Every student dreams of becoming stronger.
They want higher ratings, better results, trophies, certificates, recognition, and success. Yet many students fail to appreciate the single factor that accelerates all of these goals:
A good coach.
Ironically, the better the coach is, the easier it becomes for students to underestimate the coach's contribution.
Why Students Underestimate Coaches
When a coach teaches an opening, the student remembers the opening.
When a coach fixes a bad habit, the student only sees the improvement.
When a coach prevents a blunder, the student never sees the disaster that was avoided.
The coach's work is often invisible.
Students notice the move they played. They don't notice the hundreds of hours of study, preparation, experience, mistakes, and lessons that allowed the coach to guide them toward that move.

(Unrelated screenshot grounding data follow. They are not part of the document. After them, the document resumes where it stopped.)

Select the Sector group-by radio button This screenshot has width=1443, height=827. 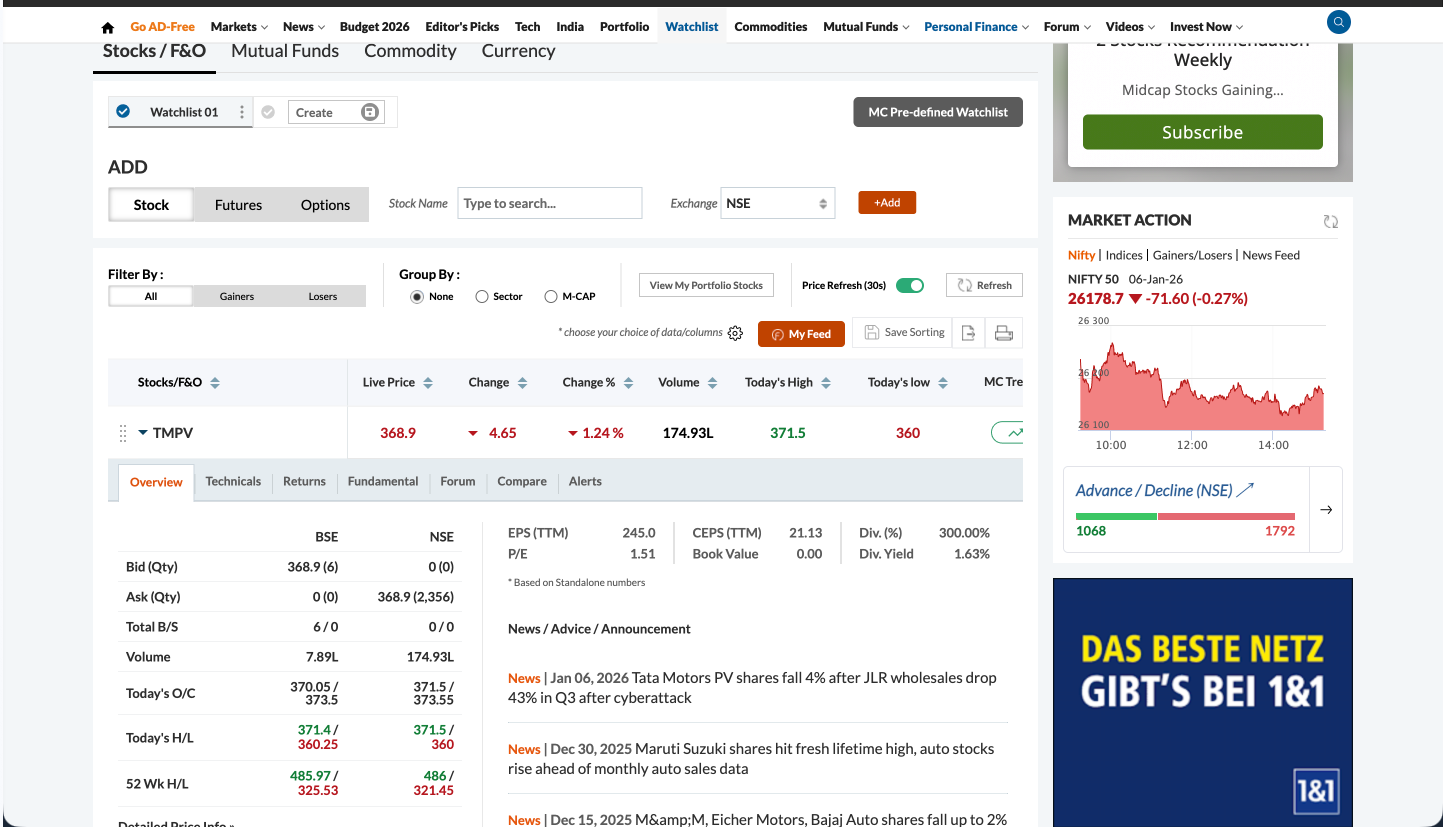(x=482, y=296)
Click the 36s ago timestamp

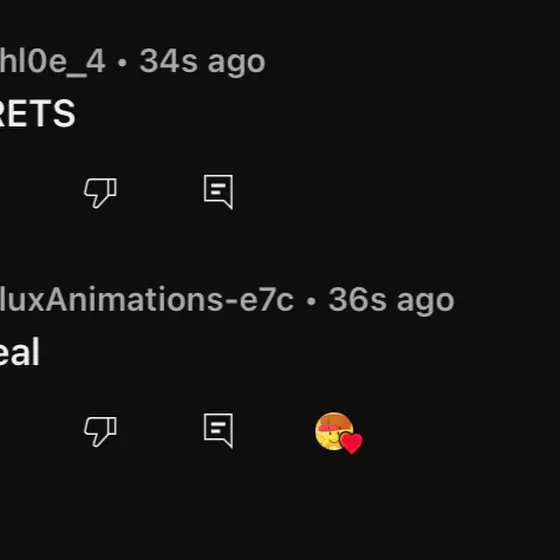[391, 300]
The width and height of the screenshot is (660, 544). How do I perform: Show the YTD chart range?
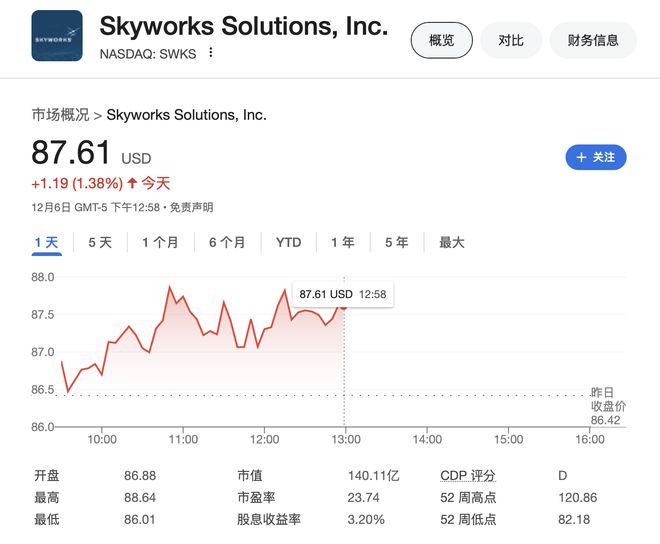(288, 242)
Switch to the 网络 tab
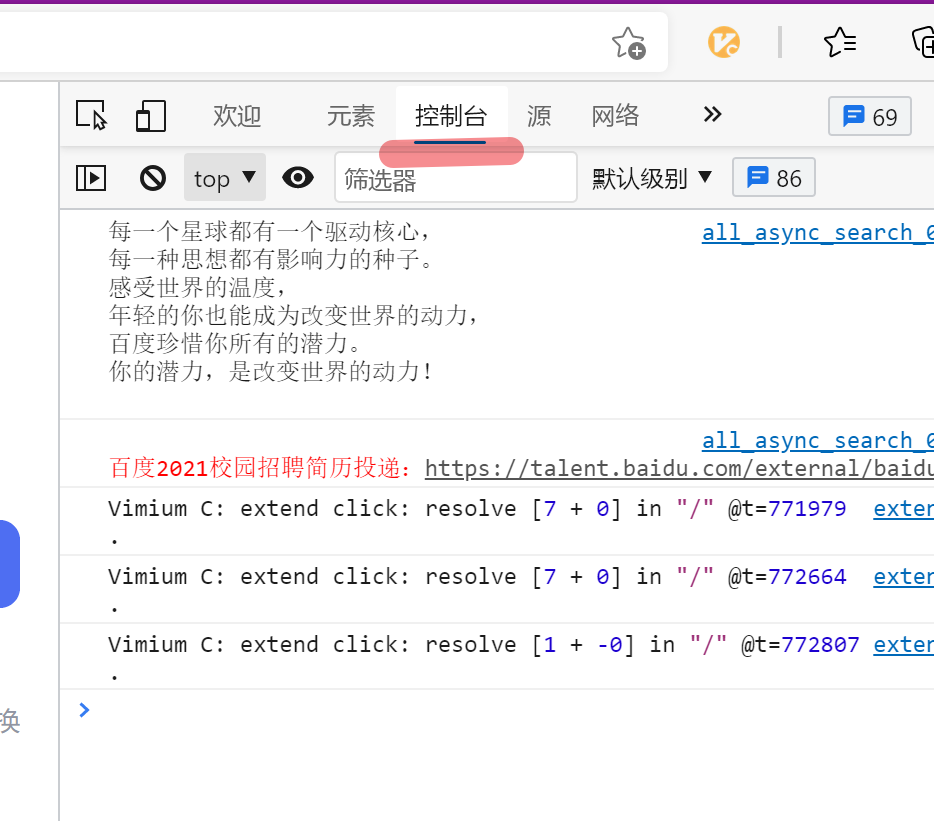The height and width of the screenshot is (821, 934). 615,115
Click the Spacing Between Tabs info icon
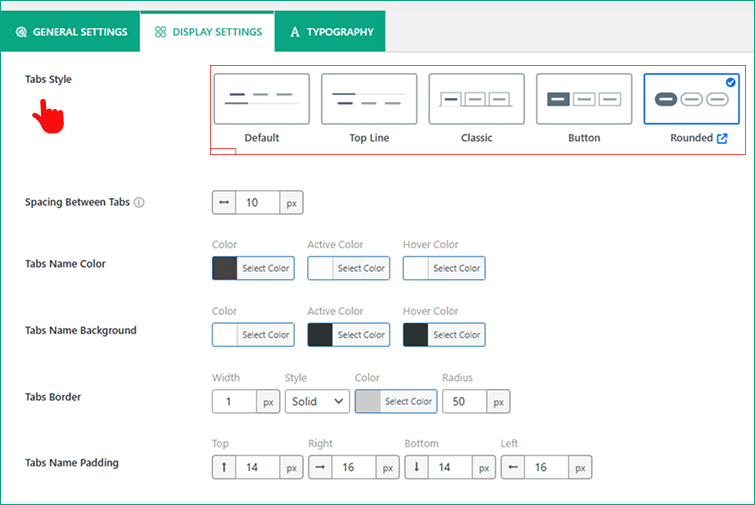This screenshot has height=505, width=755. (x=139, y=202)
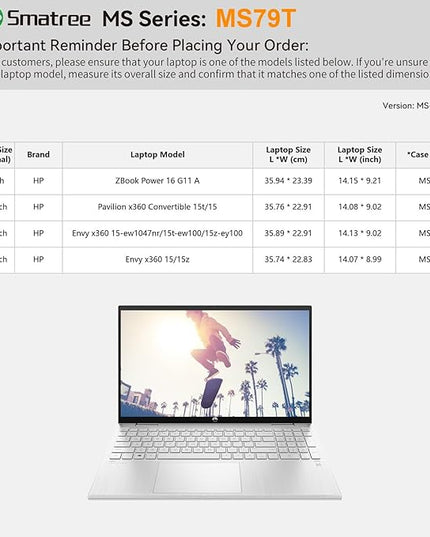Click the ZBook Power 16 G11 A row
The height and width of the screenshot is (537, 430).
(215, 181)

As a result, many students begin to believe:
"I improved because I practiced."
"I won because I worked hard."
"I solved the puzzle myself."
While hard work is essential, the uncomfortable truth is that hard work without direction often leads to slow progress.

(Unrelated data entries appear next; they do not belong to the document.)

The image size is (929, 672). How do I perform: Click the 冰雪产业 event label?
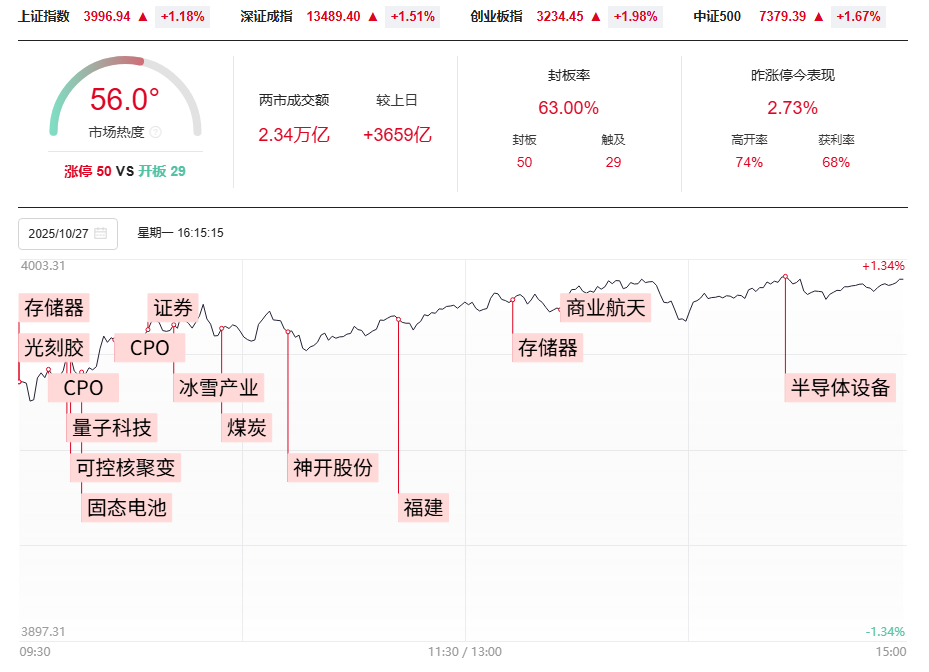click(218, 388)
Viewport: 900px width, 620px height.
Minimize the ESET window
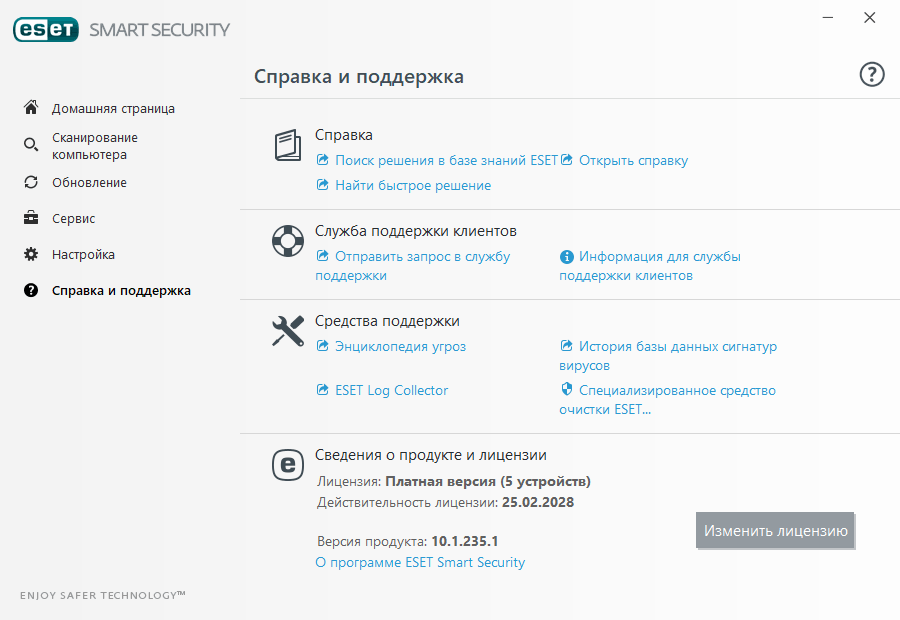click(827, 18)
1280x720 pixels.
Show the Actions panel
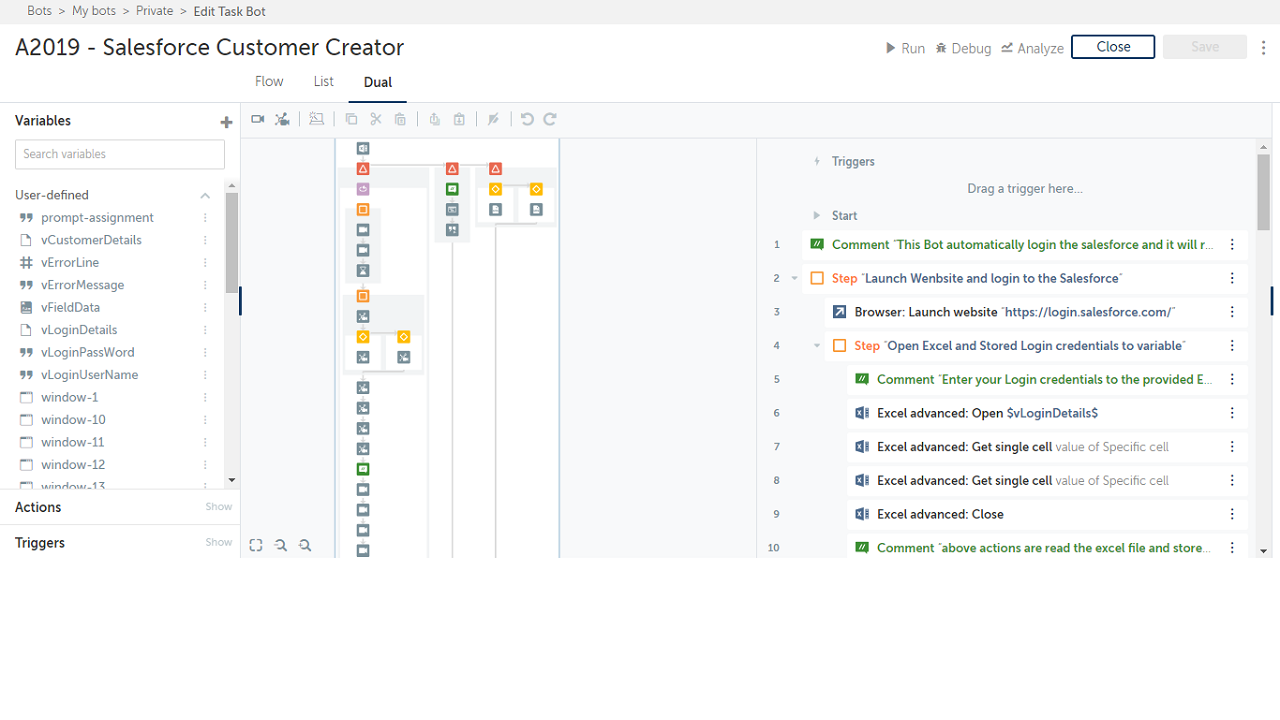218,507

A coach provides direction.
The Difference Between Information and Guidance
Today, information is everywhere.
Thousands of YouTube videos. Millions of online games. Unlimited puzzles. Endless databases.
Yet most players remain stuck.
Why?
Because information is not the same as guidance.
A student can watch 100 videos and still not know what to work on next.
A coach identifies weaknesses, prioritizes improvements, creates a path, and saves years of trial and error.
The coach doesn't simply provide answers.
The coach helps students ask the right questions.
The Shortcut Nobody Appreciates
Imagine walking through a forest.
One person wanders randomly.
Another person follows someone who has already walked the path hundreds of times.
Who reaches the destination faster?
This is what coaching does.
A coach has already made many of the mistakes the student is about to make.
The coach has already seen common patterns.
The coach knows which skills matter and which distractions should be ignored.
Students often see only the lesson fee.
They rarely calculate the years of experience they are gaining access to.
Success Creates a Dangerous Illusion
One of the strangest things happens when students improve.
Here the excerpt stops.